Much has been written about the ‘new normal’ as the long, grinding and stubbornly acyclical expansions which have characterised the US, the UK and to an extent Europe in the aftermath of the implosion of Western financial institutions. For Asia, the acyclicality of the West’s post-crisis expansion, at a time when central banks have deployed extraordinary policies in attempts to spark a recognizable business cycle into life, has resulted only sharp volatility of capital flows. During the initial period of near-zero Western interest rates, the result was a flood of capital into Asian economies which bore no relation to underlying trade flows. But since the recovery of the dollar in mid-2014, this flood abruptly reversed, with the outflows again fundamentally divorced from any underlying trade dynamic.
The new and seemingly purposeless volatility of capital flows, unrelated to savings imbalances either in Western or Asian economies (since the private sectors were almost universally running cashflow and savings surpluses), has distracted attention from a development in trading patterns which, in time, is likely to have a lasting impact.
But since the beginning of this year, a new stage of quasi-stabilization has been emerging, both in terms of capital flows (as shown in the stabilization in Asian fx reserves), and in terms of the reversion roughly to trend growth of both G3 imports and NE Asian exports.
So it is time to start thinking about the likely implications of this new stabilization. I think one of its key characteristics will be a global flattening of pricing opportunities, which will gradually result in the unexpected rediscovery of Western inflationary pressures, as well as unexpected upward pressures on Asian currencies. (Perhaps this is how the reversal of the great Western bond bull market is finally discovered.) In addition, we ought to expect something of a convergence in rates of growth and return on capital. In fact, the ‘new normal’ may turn out to usher in a great flattening.
A major part of the dynamic powering globalization has been a sharp discovery of regional comparative advantages, in which Asia discovered a its comparative advantage was for low-cost mass manufacture, whilst the West discovered it retained comparative advantage in higher value-added manufacture. As this discovery was a dynamic and expansive process drawing in ever-larger pools of labour, so the terms of the deal underpinning this aspect of globalization were that although Asia’s (in particular) share of trade in world low-cost manufacture rose inexorably, the growth in volume of exports was offset by a fall in prices. By contrast, although the West lost volume, it’s ability to price its remaining exports was retained.
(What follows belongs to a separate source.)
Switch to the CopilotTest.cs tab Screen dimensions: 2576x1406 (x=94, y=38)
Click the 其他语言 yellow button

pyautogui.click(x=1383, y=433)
This underlying equilibrium generated a familiar divergence in the terms of trade (ie, movements of export prices relative to import prices) between the West and NE Asia. The chart below shows how, typically, whilst terms of trade for the US and Germany have remained roughly stable since 2000, NE Asia’s slid by approximately 40% between 2000 and 2011. NE Asia’s exporters (including here Japan, S Korea and Taiwan) could win market share, but at the cost of emphatically being unable to price their goods.
However, looking again at the chart, it becomes clear that the long-term sustained fall in NE Asia’s terms of trade relative to those of the US and Germany has stopped - and in fact if we re-base terms of trade to Jan 2010 =100, it turns out that after the final fall in 2011, NE Asia is no longer losing out in terms of trade. Rather, it is at worst holding its own, and arguably, is now raising its terms of trade relative to the West. In global terms, it seems either that NE Asia has finally won or lost the ability to price its goods according to market dynamics in ways which are no longer very different to those of West. Either way, the fundamental pricing dynamic which underpinned the globalization to which we are accustomed no longer applies.